SIRT7 restricts HBV transcription and replication through catalyzing desuccinylation of histone H3 associated with cccDNA minichromosome
Haibo Yu, Sheng‐Tao Cheng, Fang Ren, Yong Chen, Xiaofeng Shi, Vincent Kam Wai Wong, Betty Yuen Kwan Law, Ji‐Hua Ren, Shan Zhong, Weixian Chen, Hong-Mei Xu, Zhen-Zhen Zhang, Jieli Hu, Xue-Fei Cai, Yuan Hu, Wen-Lu Zhang, Quanxin Long, Lin He, Zhong-Wen Hu, Hui Jiang, Hong-Zhong Zhou, Ailong Huang, Juan Chen
Abstract
Chronic hepatitis B virus (HBV) infection is a significant public health burden worldwide.
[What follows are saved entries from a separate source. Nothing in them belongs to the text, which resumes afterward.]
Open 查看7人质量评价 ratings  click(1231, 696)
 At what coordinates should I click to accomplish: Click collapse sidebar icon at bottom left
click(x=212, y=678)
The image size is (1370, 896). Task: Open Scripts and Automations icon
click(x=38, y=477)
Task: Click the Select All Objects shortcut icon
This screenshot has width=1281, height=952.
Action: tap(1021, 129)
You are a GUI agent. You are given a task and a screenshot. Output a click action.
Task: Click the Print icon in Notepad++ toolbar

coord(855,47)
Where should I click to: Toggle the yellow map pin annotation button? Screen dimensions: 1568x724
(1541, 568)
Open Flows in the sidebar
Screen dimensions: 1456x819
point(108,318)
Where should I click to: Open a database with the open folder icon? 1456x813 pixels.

HBV covalently closed circular DNA (cccDNA) organized as a minichromosome in nucleus is responsible for viral persistence and is the key obstacle for a cure of chronic hepatitis B (CHB). Recent studies suggest cccDNA transcription is epigenetically regulated by histone modifications, especially histone acetylation and methylation. In the present study, we identified transcriptionally active histone succinylation (H3K122succ) as a new histone modification on cccDNA minichromosome by using cccDNA ChIP-Seq approach. Silent mating type information regulation 2 homolog 7 (SIRT7), as an NAD+-dependent histone desuccinylase, could bind to cccDNA through interaction with HBV core protein where it catalyzed histone 3 lysine 122 (H3K122) desuccinylation. Moreover, SIRT7 acts cooperatively with histone methyltransferase, suppressor of variegation 3-9 homolog 1 (SUV39H1) and SET domain containing 2 (SETD2) to induce silencing of HBV transcription through modulation of chromatin structure. Our data improved the understanding of histone modifications of the cccDNA minichromosome, thus transcriptional silencing of cccDNA may represent a novel antiviral strategy for the prevention or treatment of HBV infection.